Soren Kierkegaard wrote about a thing he called "subjective truth". Those who are new to his writings have had difficulty with this term, but he used it consistently within what he called his 'life view'.

This journal excerpt was probably written before he had a lot of his categories clearly defined, but the elements of his later writings were certainly there. This is a favorite passage of mine.

"What I really need is to be clear about what I am to do, not about what I must know, except insofar as knowledge must precede every action. It is a question of understanding my destiny, of seeing what the Deity really wants me to do. It is a question of finding a truth that is truth for me, of finding the idea for which I am willing to live and die.
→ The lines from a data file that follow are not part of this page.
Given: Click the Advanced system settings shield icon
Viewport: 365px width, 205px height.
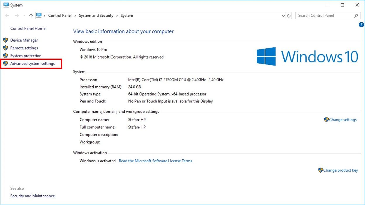Looking at the screenshot, I should [x=5, y=64].
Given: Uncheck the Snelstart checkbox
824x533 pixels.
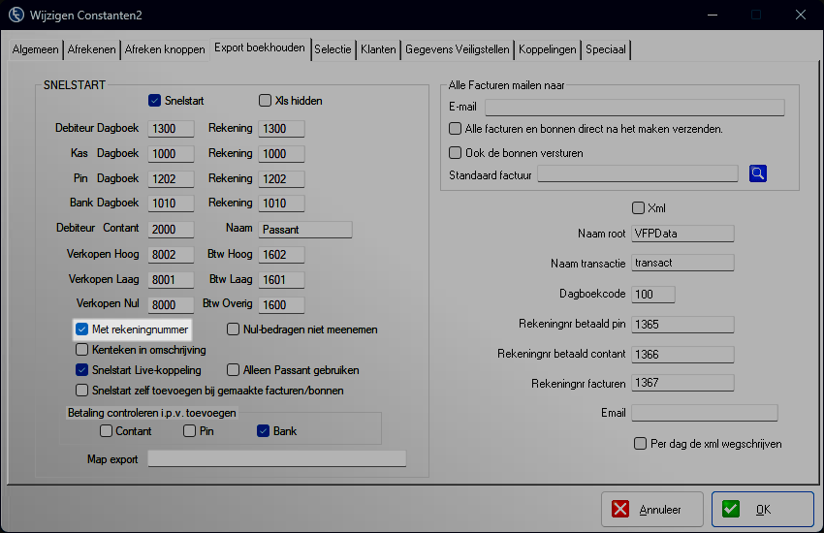Looking at the screenshot, I should [x=154, y=101].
And what would it profit me if I discovered a so-called objective truth; if I worked my way through the systems of the philosophers and was able to parade them forth on demand; if I was able to demonstrate the inconsistencies within each individual circle...-what would it profit me if I were able to expound the significance of Christianity, able to explain many individual points, if it held no deeper significance for me and for my life? ... What would it profite me if the truth stood before me, cold and naked, not caring whether I acknowledged it or not, calling forth an anguished shudder rather than a confident submission?

I will certainly not deny that I still believe in the validity of an imperative of knowledge that has an influence upon men, but it nonetheless must become a living part of me, and this is what I now understand to be the heart of the matter. It is for this my soul thirsts, as the deserts of Africa thirst for water."